A McLaren tem sido uma mãe para Fernando Alonso e para a Renault. Ontem, pela terceira vez no ano, Kimi Raikkonen quebrou quando liderava uma corrida, deixando a vitória de presente para o espanhol. Com isso, viu sua perseguição ao rival naufragar de vez. O déficit de pontos agora é de 36, faltando sete provas para mundial.

Fernando ganhou o GP da Alemanha, em Hockenheim, e já começa a fazer contas. Não precisa, a rigor, de nenhum pódio até o fim do ano para ser campeão. Se chegar em quarto em todas as corridas, termina a temporada com 122 pontos. Mesmo se Kimi vencer todas elas, pode alcançar, no máximo, 121. Matematicamente, a disputa pode terminar já na Turquia, daqui a dois GPs. Basta que Alonso saia de Istambul com 50 pontos de vantagem.

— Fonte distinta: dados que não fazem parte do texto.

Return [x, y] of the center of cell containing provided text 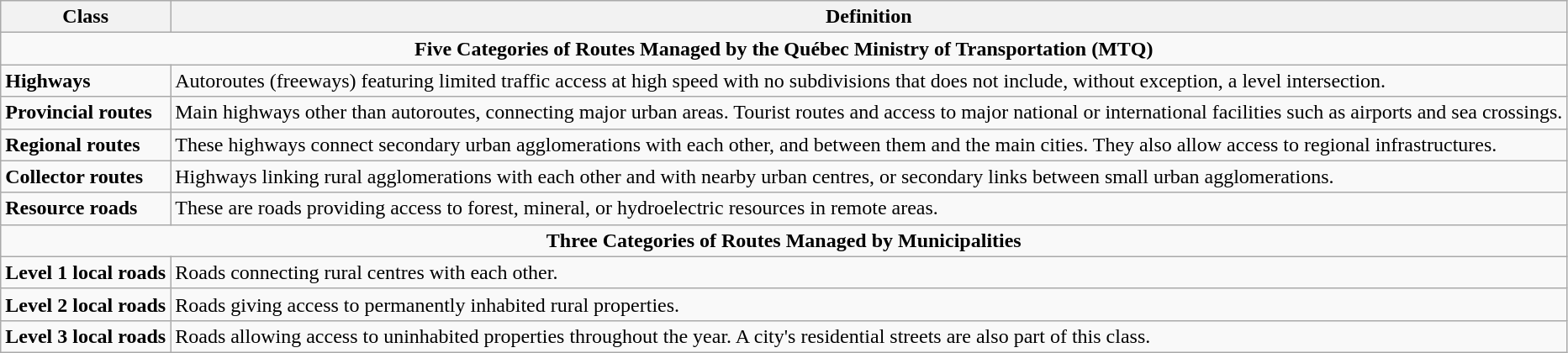
These are roads providing access to forest, mineral, or hydroelectric resources in remote areas. [869, 209]
Roads allowing access to uninhabited properties throughout the year. A city's residential streets are also part of this class. [869, 336]
Class [86, 17]
Roads giving access to permanently inhabited rural properties. [869, 304]
Definition [869, 17]
Resource roads [86, 209]
Provincial routes [86, 113]
Collector routes [86, 177]
Highways linking rural agglomerations with each other and with nearby urban centres, or secondary links between small urban agglomerations. [869, 177]
Three Categories of Routes Managed by Municipalities [784, 240]
Roads connecting rural centres with each other. [869, 272]
Level 2 local roads [86, 304]
Highways [86, 81]
Level 1 local roads [86, 272]
Regional routes [86, 145]
Five Categories of Routes Managed by the Québec Ministry of Transportation (MTQ) [784, 49]
Level 3 local roads [86, 336]
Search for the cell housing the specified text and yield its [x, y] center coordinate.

Raikkonen já havia abandonado em Ímola e Nüburgring em situação semelhante. Ontem, teve uma pane hidráulica que o deixou estatelado na pista na 36.ª volta, quando tinha mais de 11s de folga para Alonso.

Numa conta simples, se em todas essas provas Raikkonen convertesse em vitórias sua superioridade técnica, poderia ter hoje 36 pontos mais do que tem; Alonso, dez menos. O placar apontaria 87 x 77 para o finlandês.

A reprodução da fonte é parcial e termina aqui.